With the idea of home remodeling, you might envision the two of you splashing in paint or picking out new faucets or relaxing on that new deck…but don’t get too ahead of yourself. It’s not like anything you’ve seen on HGTV. Home improvement can quickly become nightmare. Delayed projects, running into unexpected problems, or finding out it will cost twice as much as anticipated can really cause a lot of stress on a couple.

So how do you avoid the drama when working on DIY projects?

1. Do your research. If you’re hiring a contractor, be sure to get references, testimonials, see examples of finished projects and learn as much as you can about the person or company. If you’re doing it yourself, be sure you know exactly how to do your project and what underlying problems might come up, such as faulty wiring, rotten floor joists, or termite damage.

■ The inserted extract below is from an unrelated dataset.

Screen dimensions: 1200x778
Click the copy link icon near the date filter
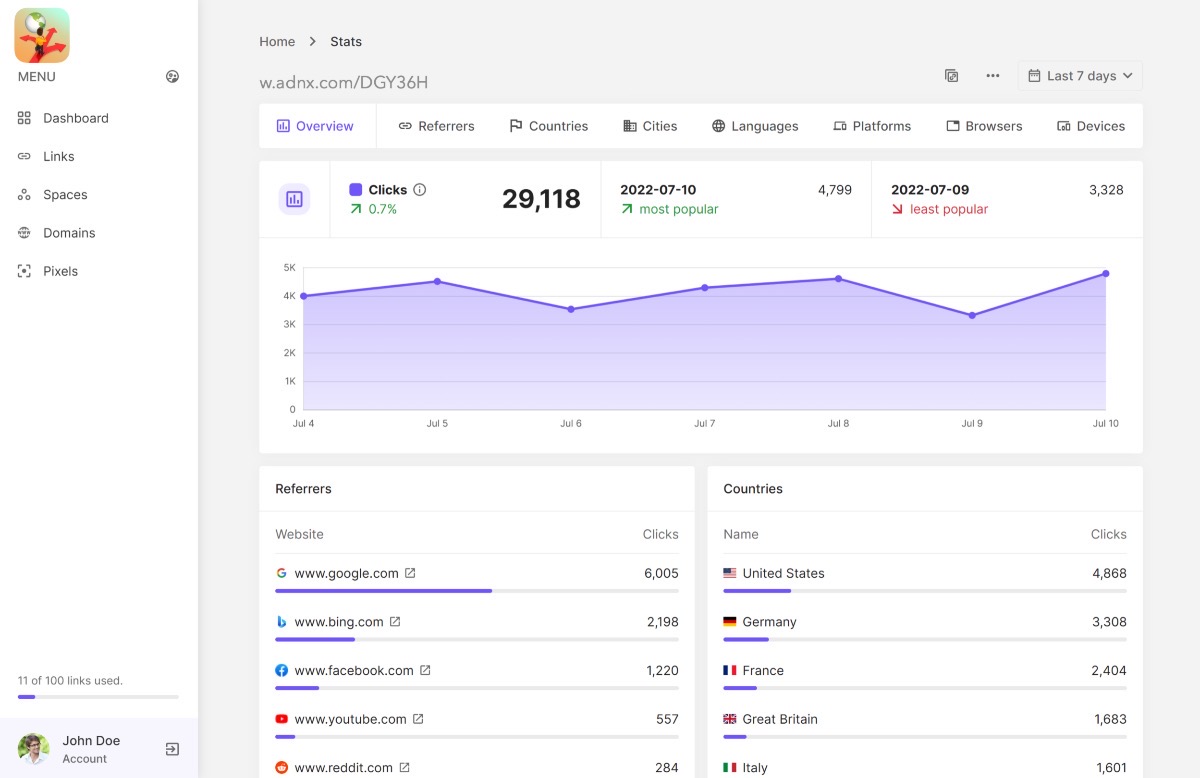(x=952, y=76)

2. Be prepared to live in chaos. You might not be able to walk through your kitchen or find yourself tripping over buckets of joint compund. If you can’t handle living in this kind of environment for long periods of time you may need to either reconsider the improvement or make arrangements for a contractor to to the work while you live somewhere else.

3. Budget, Budget, Budget. Estimate your project needs and add on another 35% for incidental items and unforseen expenses. If you can’t afford a project after you add on the additional expense, you may want to consider waiting before starting the project.

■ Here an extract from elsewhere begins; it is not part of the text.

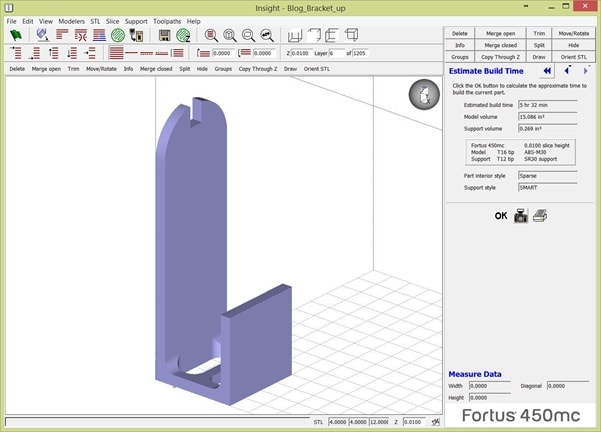
Task: Click the right arrow next-step icon
Action: click(x=586, y=72)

4. Expect Delays. Don’t be fooled by 24 hour or even weekend remodels you see on TV. It will proabably take a lot longer than you expected – sometimes many more months as different issues come up or take priority. Being aware the project will take longer than estimated will help you avoid disappointment and increase your patience.

5. Use Open Communication. Deal with others in a polite, direct manner. Don’t hide your feelings, but then don’t scream at the kids because you’re mad with the contractor who forgot to show up.

6. Be Organized. Keep a list of all estimated projects and their completions. Dedicate certain responsibilities to certain people. Save all reciepts. You may find it helpful to keep a binder or folder with all of your notes and plans so everything is kept in one place.

7. Plan Time for Other Things. Don’t fall into the trap of letting your home consume your entire life. Go out with your partner at least once a month if not more and enjoy yourselves. Make it a rule that no home improvement conversations are allowed. This will help you remember that you love each other, even if the house doesn’t have siding.